Climate change in New Zealand involves historical, current and future changes in the climate of New Zealand; and New Zealand's contribution and response to global climate change.[2][3] Summers are becoming longer and hotter, and some glaciers have melted completely and others have shrunk. In 2021, the Ministry for the Environment estimated that New Zealand's gross emissions were 0.17% of the world's total gross greenhouse gas emissions. However, on a per capita basis, New Zealand is a significant emitter, the sixth highest within the Annex I countries, whereas on absolute gross emissions New Zealand is ranked as the 24th highest emitter.[4][5]
More than half (53%) of New Zealand's gross greenhouse gas emissions are from agriculture, mainly methane from sheep and cow belches.[6][7] Between 1990 and 2022, New Zealand's gross emissions (excluding removals from land use and forestry) increased by 14%. When the uptake of carbon dioxide by forests (sequestration) is taken into account, net emissions (including carbon removals from land use and forestry) increased by 33% since 1990.[6]
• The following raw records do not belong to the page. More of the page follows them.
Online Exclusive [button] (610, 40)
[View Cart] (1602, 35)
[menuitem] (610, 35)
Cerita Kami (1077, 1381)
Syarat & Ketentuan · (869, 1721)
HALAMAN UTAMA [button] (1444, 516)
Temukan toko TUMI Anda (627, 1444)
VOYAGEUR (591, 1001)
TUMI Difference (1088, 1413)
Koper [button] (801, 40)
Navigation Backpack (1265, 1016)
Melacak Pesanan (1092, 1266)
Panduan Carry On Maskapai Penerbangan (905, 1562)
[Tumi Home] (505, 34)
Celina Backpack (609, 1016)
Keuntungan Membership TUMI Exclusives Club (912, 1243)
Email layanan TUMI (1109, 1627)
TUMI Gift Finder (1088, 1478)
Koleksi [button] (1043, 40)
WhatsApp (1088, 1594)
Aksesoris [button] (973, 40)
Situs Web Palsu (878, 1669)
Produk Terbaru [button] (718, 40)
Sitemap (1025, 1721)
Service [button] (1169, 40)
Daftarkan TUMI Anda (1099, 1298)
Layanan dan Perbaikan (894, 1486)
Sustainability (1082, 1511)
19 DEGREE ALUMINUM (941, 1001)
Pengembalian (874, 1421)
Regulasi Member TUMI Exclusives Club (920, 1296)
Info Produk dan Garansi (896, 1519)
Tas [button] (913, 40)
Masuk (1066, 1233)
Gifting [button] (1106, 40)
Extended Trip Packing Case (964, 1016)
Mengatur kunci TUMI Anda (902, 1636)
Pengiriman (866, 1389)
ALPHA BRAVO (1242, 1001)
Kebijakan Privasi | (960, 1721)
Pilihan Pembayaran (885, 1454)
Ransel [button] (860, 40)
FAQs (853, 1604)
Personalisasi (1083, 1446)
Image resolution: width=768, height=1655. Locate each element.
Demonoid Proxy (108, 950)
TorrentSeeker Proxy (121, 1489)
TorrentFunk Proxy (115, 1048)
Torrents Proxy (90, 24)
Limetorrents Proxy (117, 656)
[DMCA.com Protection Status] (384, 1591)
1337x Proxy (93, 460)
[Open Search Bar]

Climate change is being responded to in a variety of ways by civil society and the New Zealand Government. This includes participation in international treaties and in social and political debates related to climate change. New Zealand has an emissions trading scheme, and in 2019 the government introduced the Climate Change Response (Zero Carbon) Amendment Bill which created a Climate Change Commission responsible for advising government on policies and emissions budgets.[8][9]
New Zealand made a number of pledges on climate change mitigation in 2019: to reduce net carbon emissions to zero by 2050, to plant 1 billion trees by 2028, and to bring pastoral agriculture (farmers) into an emissions price policy by 2025. Already in 2019, New Zealand banned new offshore oil and gas drilling and decided that climate change issues would be examined before every important decision.[10] In early December 2020, Prime Minister Jacinda Ardern declared a climate change emergency and pledged that the New Zealand Government would be carbon neutral by 2025. Key goals and initiatives include requiring the public sector to buy only electric or hybrid vehicles, government buildings will have to meet new "green" building standards, and all 200 coal-fired boilers in public service buildings will be phased out.[11][12]